Dès 1874 ils songent à en faciliter l'accès et projettent la construction d'un refuge.
En 1875 un emplacement est repéré près du lac d'Orny; ce fut Dufour qui en dirigea les travaux; vingt ans plus tard Edouard Dufour collabora à la construction de la Cabane d'Orny actuelle; c'est pendant ses séjours à Orny qu'il fit, soit avec Javelle, soit avec d'autres amis, plusieurs ascensions dans le massif :
Le Portalet par la face Nord, la Pointe des Ravines Rousses, la Petite Fourche etc (L. Seylaz)
Edouard Dufour était un modeste, il ne se mettait jamais en avant que pour rendre service à ses collègues et à sa chère société.
Jusqu'aux derniers jours de sa vie, il fut un membre assidu de notre réunion et de nos manifestations.
Il aimait revivre ses souvenirs d'alpiniste en étant avec nous; récits des courses, projections, tout l'intéressait; lorsqu'en décembre 1920, la section des Diablerets l'acclama membre honoraire il en fut infiniment touché et ne pouvait cacher son émotion; il disait : je n'ai rien fait pour mériter un pareil honneur, et il ajoutait encore, c'est pour moi le plus beau jour de ma vie.
Par sa vie clubistique, pour son amour pour la montagne, par son dévouement à la cause qui nous est chère, Edouard Dufour a bien mérité du Club Alpin.
Puisse le cabane construite grâce à sa générosité, montrer aux générations actuelles et futures d'alpinistes, l'exemple d'un homme profondément bon, fidèle à ses amis, dévoué à sa chère Société.
M.B
Construction de la Cabane Dufour au val de la Neuvaz
Histoire de la construction
18 mars 1925
La commission nommée par la section des Diablerets pour s'occuper de la construction de la cabane, examine divers emplacements.
Elle en retient deux : le val de la Neuvaz et le col Tracuit.

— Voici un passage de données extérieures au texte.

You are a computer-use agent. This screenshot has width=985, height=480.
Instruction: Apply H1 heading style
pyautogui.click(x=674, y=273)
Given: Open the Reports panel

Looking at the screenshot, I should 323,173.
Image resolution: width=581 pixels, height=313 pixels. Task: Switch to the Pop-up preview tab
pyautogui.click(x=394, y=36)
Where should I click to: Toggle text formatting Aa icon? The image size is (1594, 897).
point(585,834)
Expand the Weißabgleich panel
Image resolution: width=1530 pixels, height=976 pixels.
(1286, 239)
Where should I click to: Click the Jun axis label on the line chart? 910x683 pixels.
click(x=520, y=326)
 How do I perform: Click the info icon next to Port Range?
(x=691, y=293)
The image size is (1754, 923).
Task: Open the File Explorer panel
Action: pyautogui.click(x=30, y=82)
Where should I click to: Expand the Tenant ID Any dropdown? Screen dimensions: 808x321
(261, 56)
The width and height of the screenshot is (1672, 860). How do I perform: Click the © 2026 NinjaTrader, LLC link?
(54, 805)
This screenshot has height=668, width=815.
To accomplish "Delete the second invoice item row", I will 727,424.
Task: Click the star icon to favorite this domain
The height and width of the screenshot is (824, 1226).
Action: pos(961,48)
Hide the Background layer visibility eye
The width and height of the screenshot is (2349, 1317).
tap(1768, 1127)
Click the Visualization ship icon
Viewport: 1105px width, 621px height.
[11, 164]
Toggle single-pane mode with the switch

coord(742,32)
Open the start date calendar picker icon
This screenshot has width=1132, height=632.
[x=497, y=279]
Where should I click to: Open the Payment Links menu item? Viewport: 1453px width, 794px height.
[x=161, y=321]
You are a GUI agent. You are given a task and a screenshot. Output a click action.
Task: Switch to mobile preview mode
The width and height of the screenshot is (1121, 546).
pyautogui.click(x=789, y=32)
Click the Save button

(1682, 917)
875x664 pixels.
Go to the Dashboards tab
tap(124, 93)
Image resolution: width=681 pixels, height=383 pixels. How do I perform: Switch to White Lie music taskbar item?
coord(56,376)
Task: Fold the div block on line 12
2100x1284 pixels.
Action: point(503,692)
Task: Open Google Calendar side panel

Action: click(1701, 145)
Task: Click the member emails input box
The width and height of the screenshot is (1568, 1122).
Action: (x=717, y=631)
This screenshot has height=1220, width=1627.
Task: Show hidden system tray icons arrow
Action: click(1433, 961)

Il est décidé d'aviser les communes d'Orsières et d'Ayer que la section des Diablerets étudie la construction d'une cabane, et qu'elles veuillent bien lui réserver la priorité sur toute autre demande.
6 - 7 juin 1925
La commission, à laquelle se sont adjoints quelques membres de la section se rendent dans le val de la Neuvaz pour recherche d'un emplacement.
Elle voit au passage le Président de la Commune d'Orsières et son secrétaire, puis s'en va coucher à Prarion.
Le 7 juin à 4 heures 30 elle passe par les chalets de l'Amone et pénètre dans le val de la Neuvaz.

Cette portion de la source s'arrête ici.